» Your assignment
Everything except the pictures should be printed exactly as it appears in the records.

» Input for this task
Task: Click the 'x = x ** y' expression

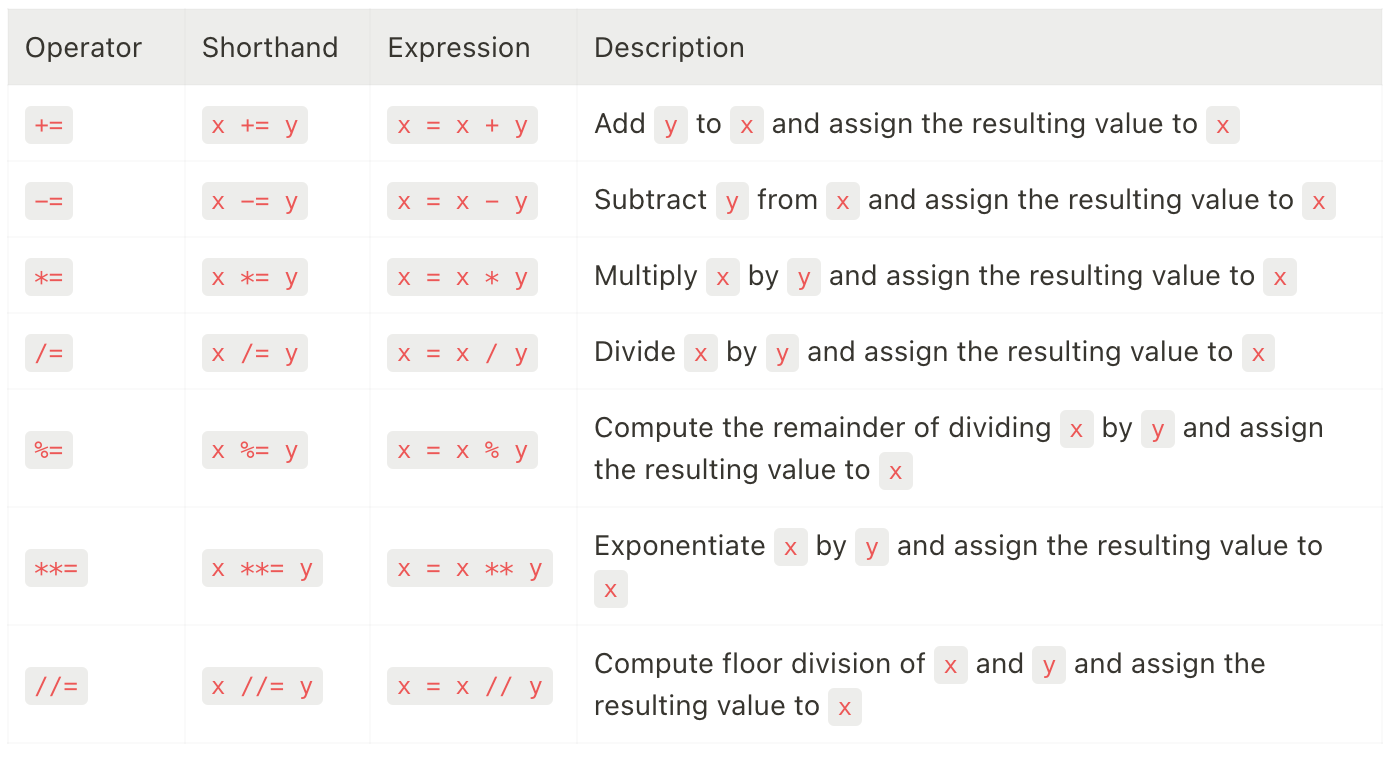Action: point(469,568)
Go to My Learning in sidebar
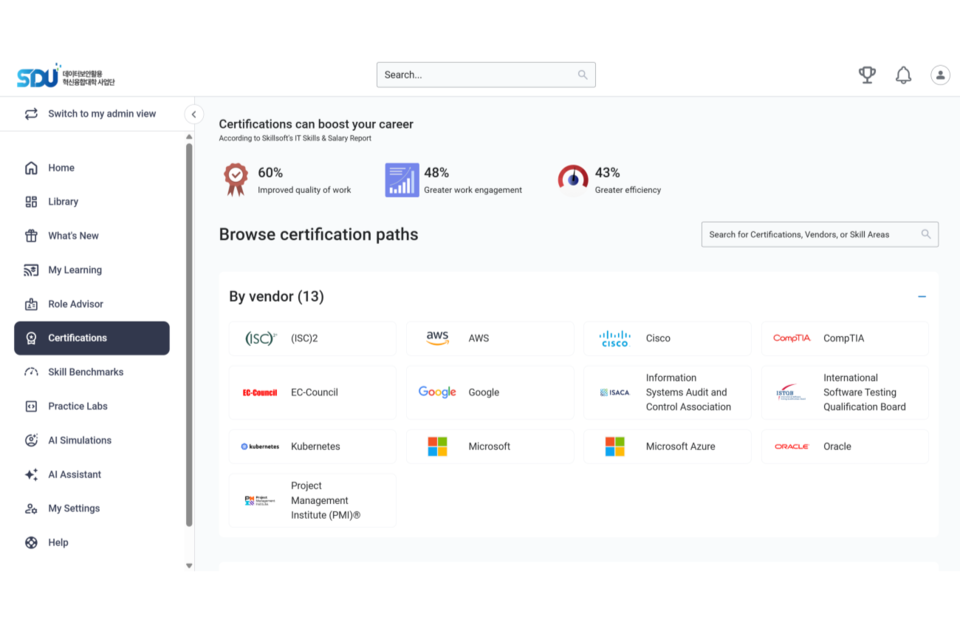 [75, 270]
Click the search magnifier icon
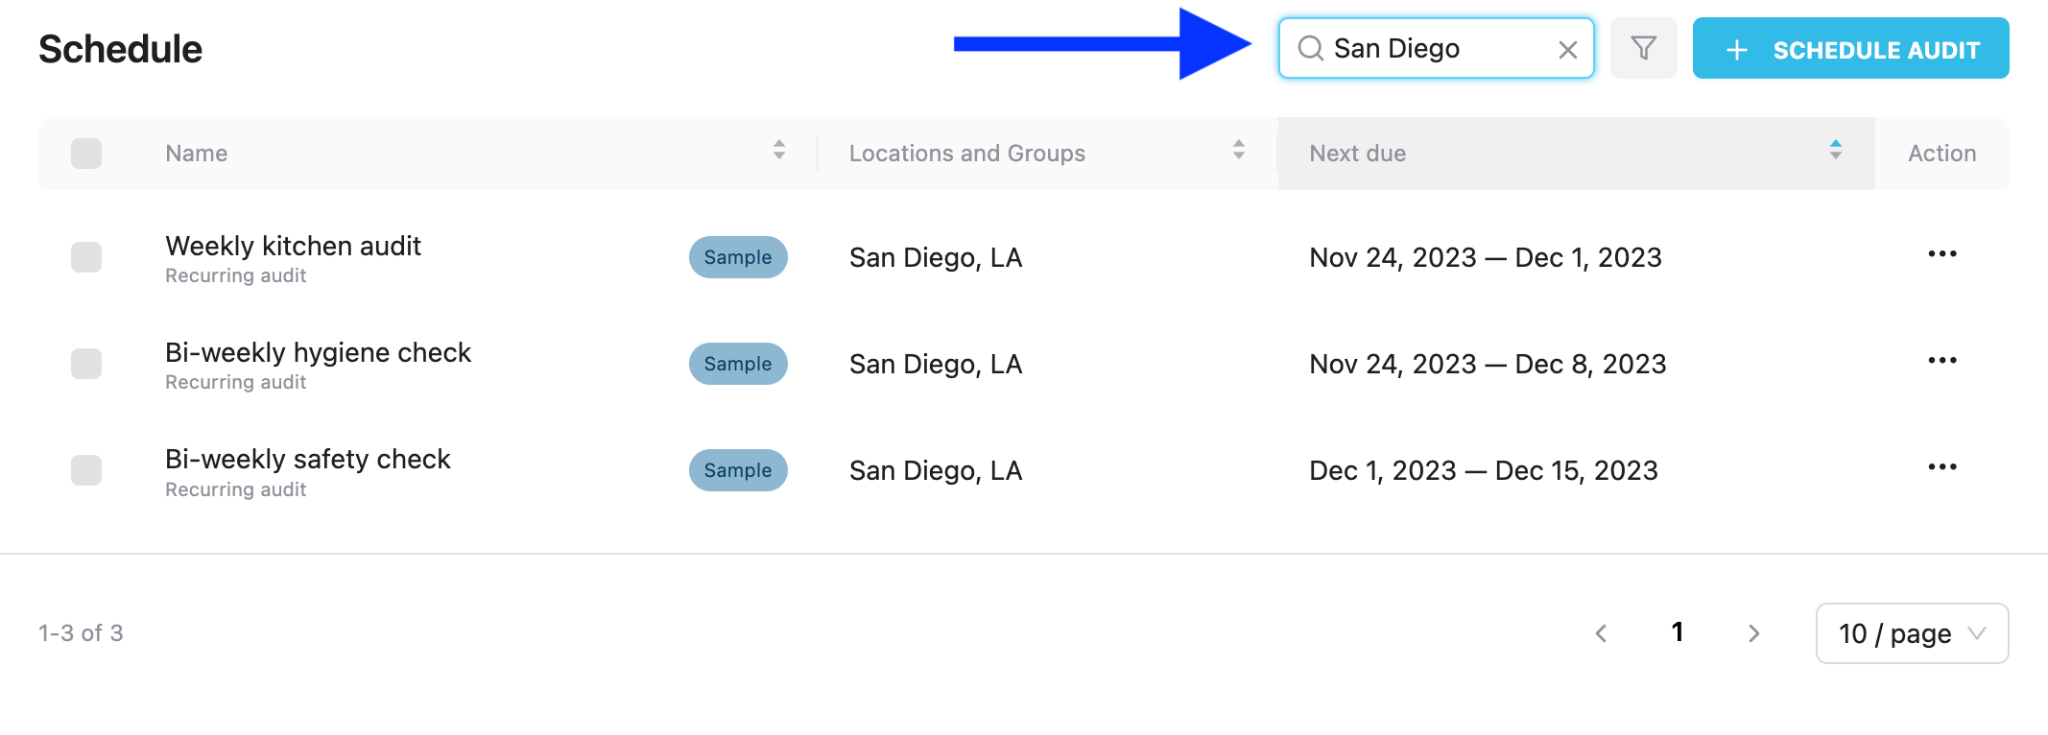Viewport: 2048px width, 735px height. click(1310, 48)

» Task result
Task: Click the 'x = x ** y' expression

Action: point(469,568)
Go to My Learning in sidebar
 [75, 270]
Click the search magnifier icon
Viewport: 2048px width, 735px height. click(1310, 48)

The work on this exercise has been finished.